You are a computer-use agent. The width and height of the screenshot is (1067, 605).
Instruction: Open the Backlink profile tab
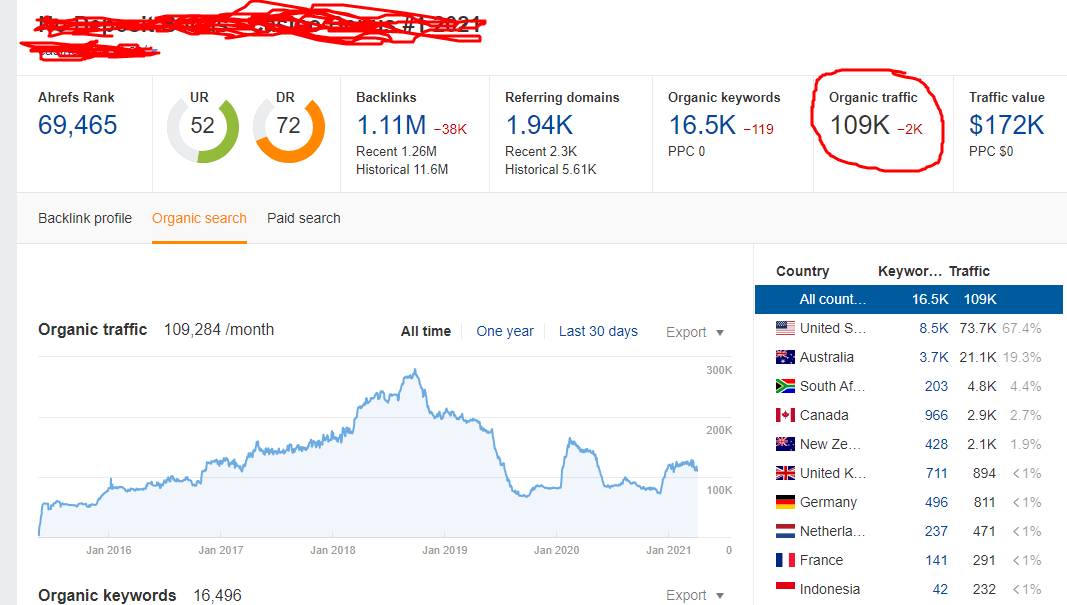click(85, 218)
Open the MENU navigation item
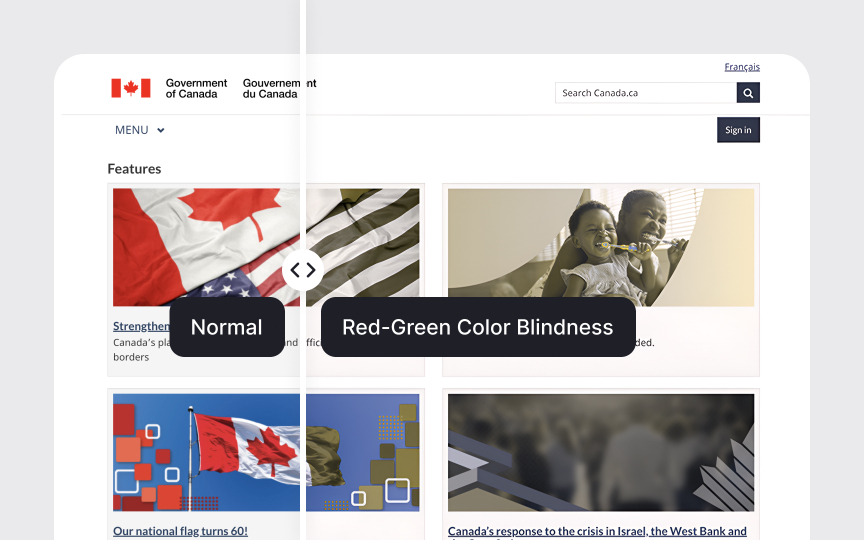864x540 pixels. pos(132,130)
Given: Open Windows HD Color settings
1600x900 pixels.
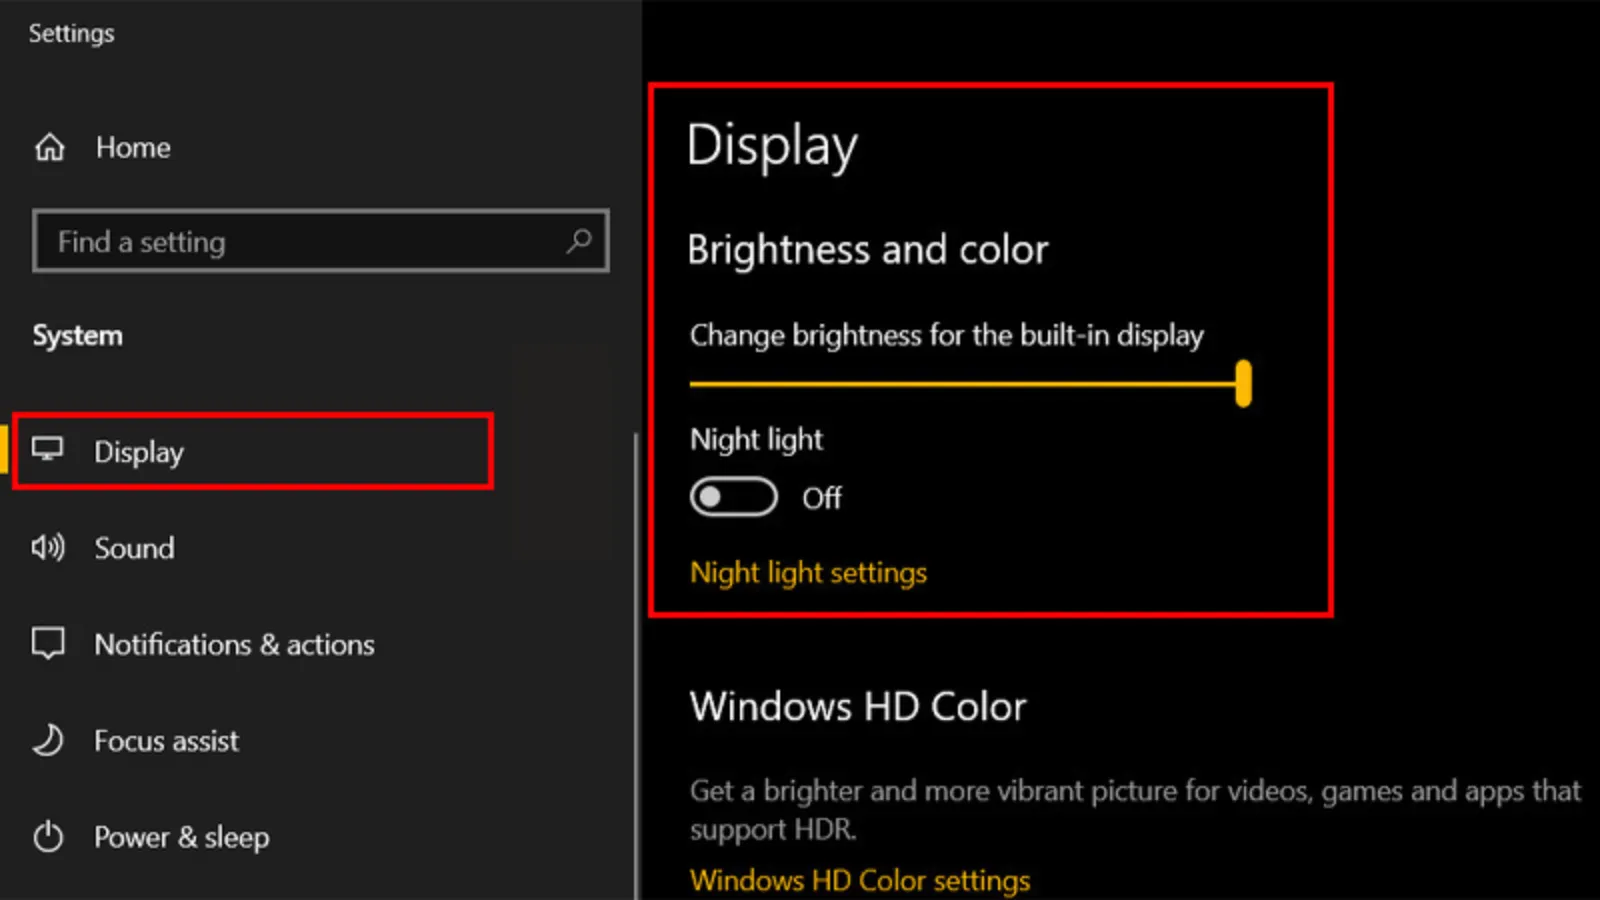Looking at the screenshot, I should [860, 880].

— GESTELLTE AUFGABE —
Ersetzen Sie in allen Einträgen oben „Open“ durch „Show“ und geben Sie die Einträge sonst unverändert wieder. Lassen Sie die Bilder in der Antwort weg.

— AUSGABE —
You are a computer-use agent. The width and height of the screenshot is (1067, 605).
Instruction: Show the Backlink profile tab
click(85, 218)
Show the MENU navigation item
864x540 pixels. pos(132,130)
Given: Show Windows HD Color settings
1600x900 pixels.
Looking at the screenshot, I should [860, 880].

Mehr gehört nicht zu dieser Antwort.